▶ **RECORDS PROVIDED**
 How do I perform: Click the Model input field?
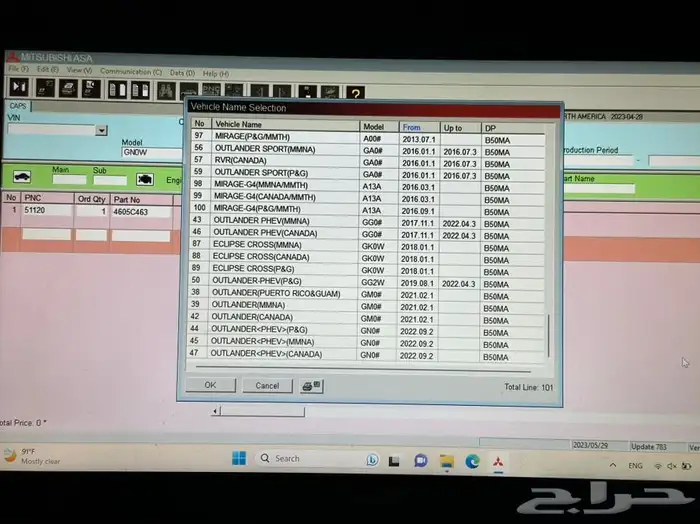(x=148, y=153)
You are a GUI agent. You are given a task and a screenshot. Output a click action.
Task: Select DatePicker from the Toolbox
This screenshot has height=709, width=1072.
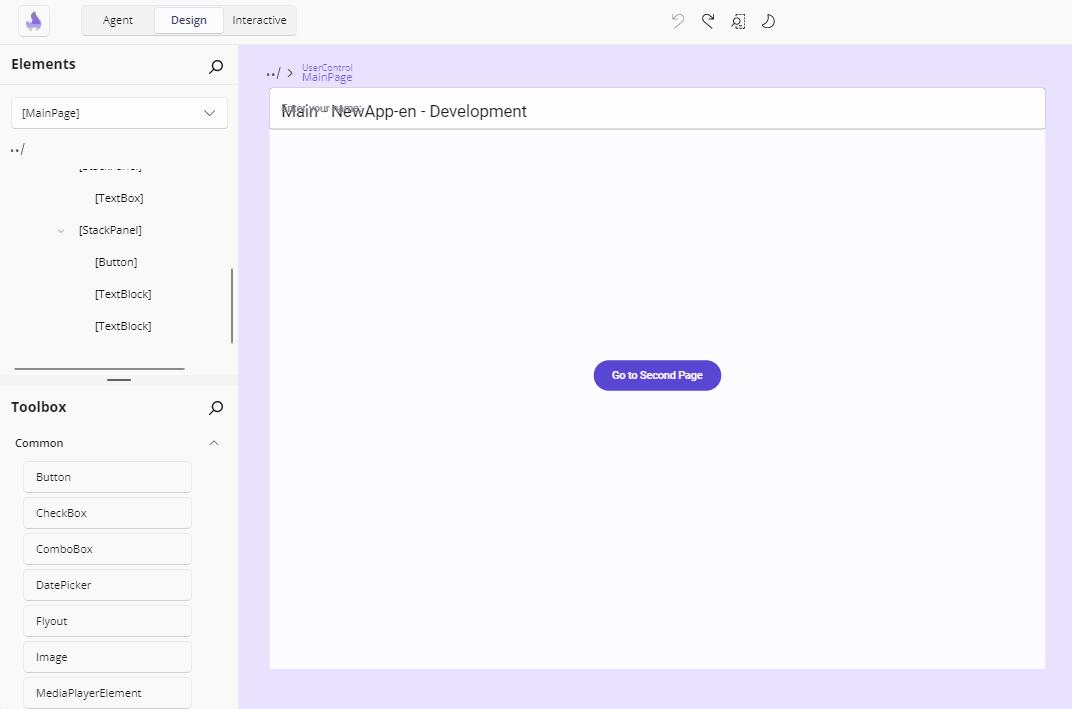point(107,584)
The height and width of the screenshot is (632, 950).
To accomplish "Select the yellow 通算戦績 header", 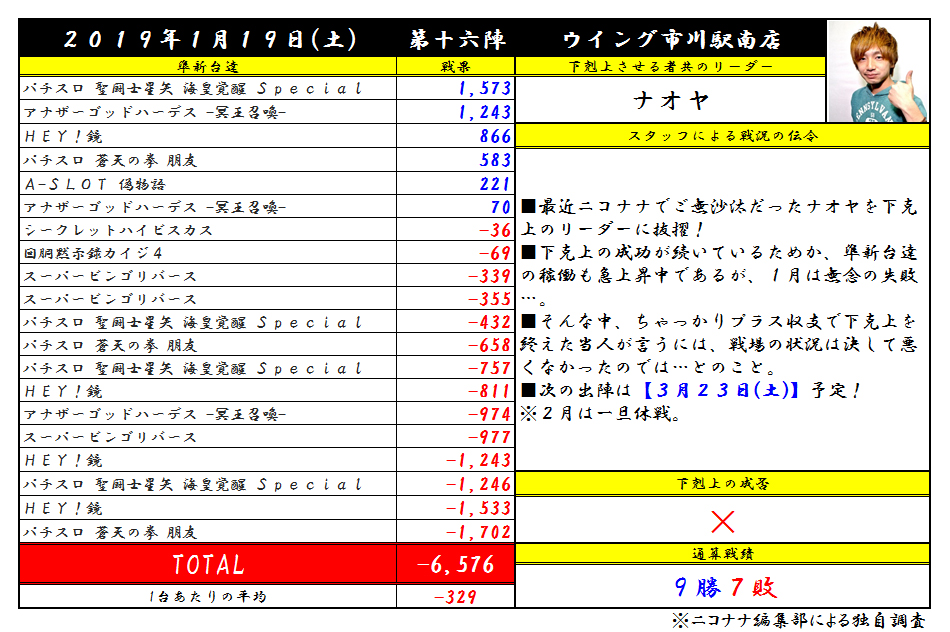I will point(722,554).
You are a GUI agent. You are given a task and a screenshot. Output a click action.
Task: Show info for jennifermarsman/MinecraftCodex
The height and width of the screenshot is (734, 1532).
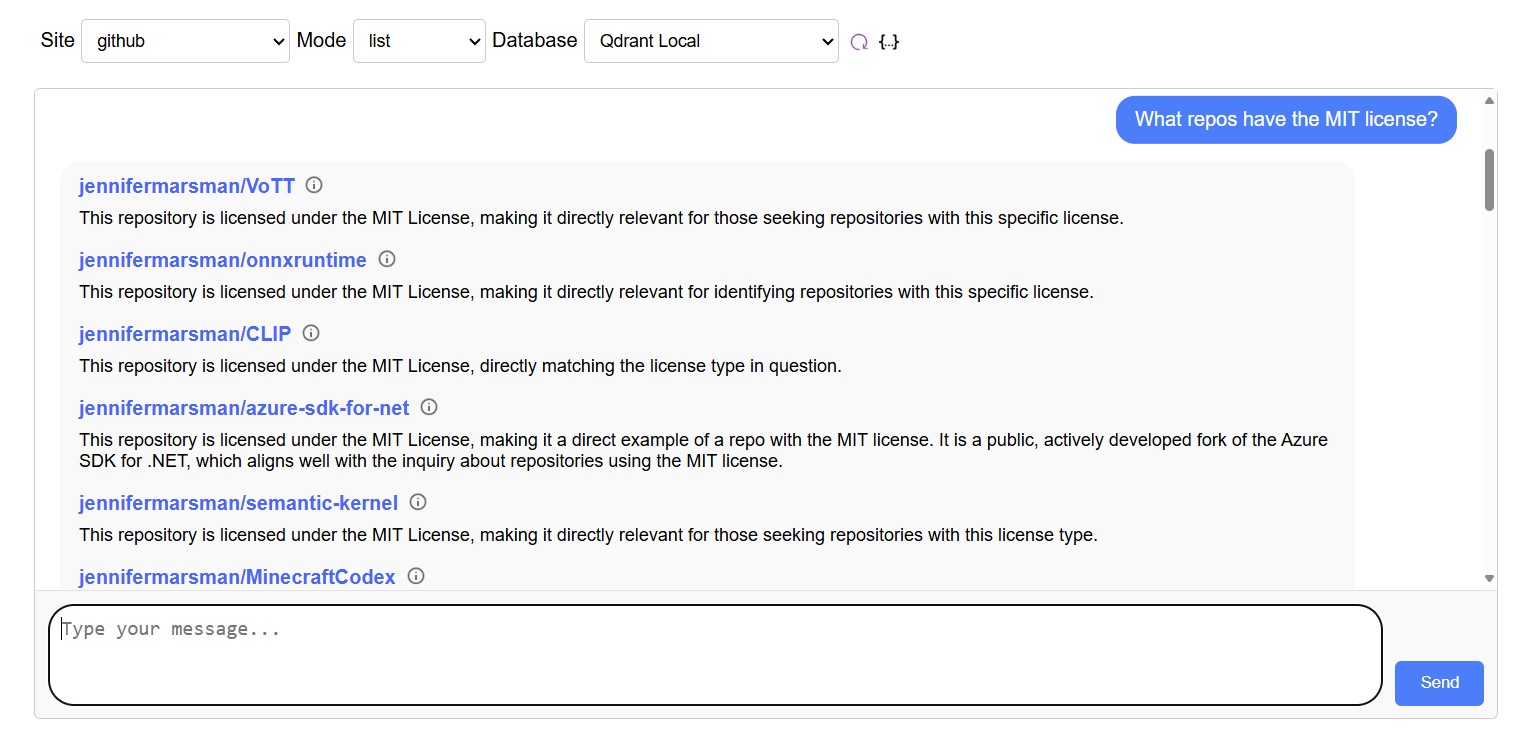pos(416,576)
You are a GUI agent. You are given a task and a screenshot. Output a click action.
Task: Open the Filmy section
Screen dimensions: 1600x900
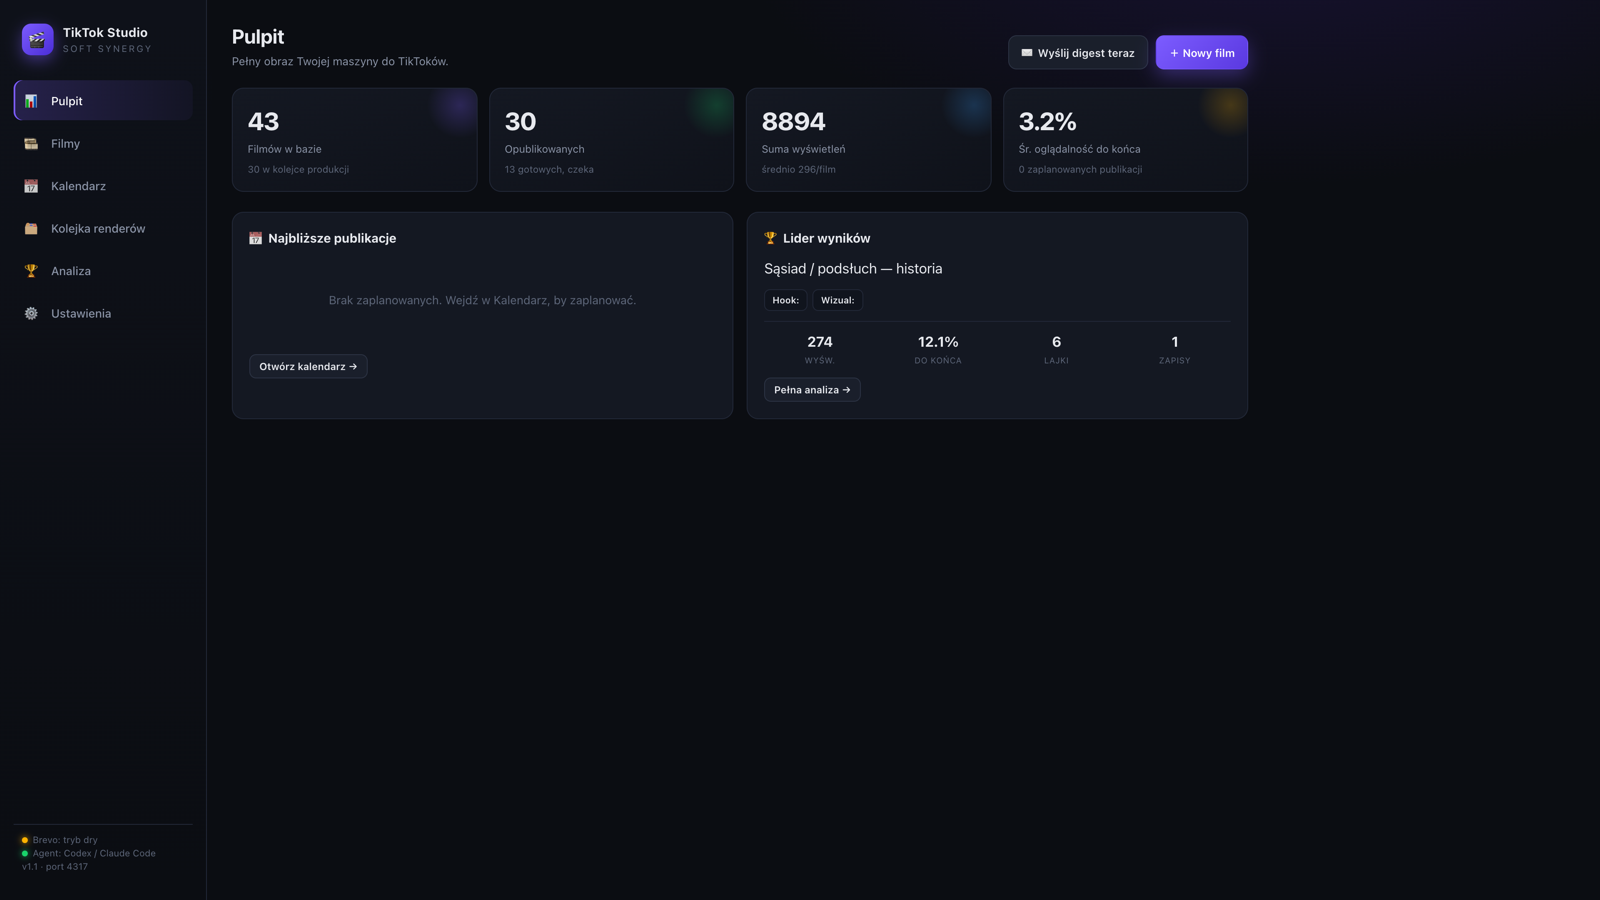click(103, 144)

▶ **TASK INSTRUCTIONS**
Each line from the one containing "The height and width of the screenshot is (734, 1532)." through the last line of the entries above should be duplicated exactly, both included; leave out pictures and add nothing.

▶ **TASK RESPONSE**
The height and width of the screenshot is (734, 1532).
pos(416,576)
You are a GUI agent. You are given a task and a screenshot. Output a click action.
Task: Open the Filmy section
Screen dimensions: 1600x900
click(103, 144)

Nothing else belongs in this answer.